Demazure modules, Fusion products and Q--systems

TL;DR

This paper introduces a new family of finite-dimensional modules for current algebras, simplifies their relations, and connects them to fusion products and Q-systems, especially for the case of sl(2).

Contribution

It defines a new class of modules indexed by partitions, relates Demazure modules to fusion products, and simplifies their defining relations.

Findings

Demazure modules are stable under simple Lie algebra action when partitions are rectangular.

Q-systems correspond to short exact sequences of fusion products.

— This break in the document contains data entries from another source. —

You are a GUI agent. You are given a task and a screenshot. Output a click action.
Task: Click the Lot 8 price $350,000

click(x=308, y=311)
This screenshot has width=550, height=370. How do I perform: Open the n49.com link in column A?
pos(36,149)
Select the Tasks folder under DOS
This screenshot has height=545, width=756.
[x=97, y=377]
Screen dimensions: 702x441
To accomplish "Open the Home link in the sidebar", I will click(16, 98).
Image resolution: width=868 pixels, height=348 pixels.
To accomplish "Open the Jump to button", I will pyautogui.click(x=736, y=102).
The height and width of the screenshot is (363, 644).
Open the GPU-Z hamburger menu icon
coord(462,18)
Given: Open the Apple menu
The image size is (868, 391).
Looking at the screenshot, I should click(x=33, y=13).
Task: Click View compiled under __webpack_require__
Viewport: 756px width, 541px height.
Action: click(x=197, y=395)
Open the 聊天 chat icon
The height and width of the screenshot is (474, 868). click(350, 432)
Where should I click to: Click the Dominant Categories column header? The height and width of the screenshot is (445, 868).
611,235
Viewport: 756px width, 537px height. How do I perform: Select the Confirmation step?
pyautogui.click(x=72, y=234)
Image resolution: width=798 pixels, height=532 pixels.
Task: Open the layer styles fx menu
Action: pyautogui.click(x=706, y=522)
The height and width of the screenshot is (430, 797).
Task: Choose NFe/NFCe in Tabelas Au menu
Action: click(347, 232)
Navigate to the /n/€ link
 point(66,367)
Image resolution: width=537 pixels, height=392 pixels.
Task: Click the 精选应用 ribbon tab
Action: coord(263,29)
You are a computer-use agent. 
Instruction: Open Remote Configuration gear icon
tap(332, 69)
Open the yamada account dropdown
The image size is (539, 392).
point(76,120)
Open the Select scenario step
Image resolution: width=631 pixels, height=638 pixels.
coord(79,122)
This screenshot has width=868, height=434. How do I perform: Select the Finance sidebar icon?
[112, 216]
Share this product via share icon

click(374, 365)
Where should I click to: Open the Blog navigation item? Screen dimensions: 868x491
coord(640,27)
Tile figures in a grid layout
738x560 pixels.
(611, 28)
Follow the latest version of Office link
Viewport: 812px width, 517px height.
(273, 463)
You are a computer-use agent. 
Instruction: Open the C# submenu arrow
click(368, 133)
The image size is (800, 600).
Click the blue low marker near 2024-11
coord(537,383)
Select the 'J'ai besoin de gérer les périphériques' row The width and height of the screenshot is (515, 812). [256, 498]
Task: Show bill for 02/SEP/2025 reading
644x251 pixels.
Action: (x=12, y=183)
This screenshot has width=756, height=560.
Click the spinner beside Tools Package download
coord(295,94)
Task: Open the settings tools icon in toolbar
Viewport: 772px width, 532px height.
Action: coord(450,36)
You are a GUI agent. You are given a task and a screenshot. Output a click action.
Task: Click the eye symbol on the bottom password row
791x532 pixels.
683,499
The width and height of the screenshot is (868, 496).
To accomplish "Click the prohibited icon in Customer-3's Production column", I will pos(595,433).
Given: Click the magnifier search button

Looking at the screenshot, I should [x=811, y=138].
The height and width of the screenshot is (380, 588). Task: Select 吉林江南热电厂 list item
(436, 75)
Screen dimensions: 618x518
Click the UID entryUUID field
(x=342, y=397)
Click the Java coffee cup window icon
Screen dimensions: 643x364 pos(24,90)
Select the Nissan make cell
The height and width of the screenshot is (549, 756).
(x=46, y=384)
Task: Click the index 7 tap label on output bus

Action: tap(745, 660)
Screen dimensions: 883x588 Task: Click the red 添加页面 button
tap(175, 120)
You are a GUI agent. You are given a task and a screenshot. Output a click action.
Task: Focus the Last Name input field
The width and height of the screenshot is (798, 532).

For sl(2), modules are fusion products with explicit monomial bases.

Abstract

In this paper, we introduce a family of indecomposable finite--dimensional graded modules for the current algebra associated to a simple Lie algebra. These modules are indexed by a tuple of partitions one for each positive root of the simple Lie algebra. We assume that the partitions satisfy a natural compatibility condition. In the case when the partitions are all rectangular, for instance, we prove that these are precisely the Demazure modules which are stable under the action of the simple Lie algebra. As a consequence we see that the defining relations of these Demazure modules can be greatly simplified. We use this simplified presentation to relate our results to the fusion products (defined by Feigin and Loktev) of representations of the current algebra. We prove that the Q--system can be actually thought of as a canonical short exact of the fusion products of representations associated to certain special partitions. Finally, in the last section we deal with the case of sl(2) and prove that the modules we define are just fusion products of irreducible representations of the associated current algebra. We also give monomial bases for these modules.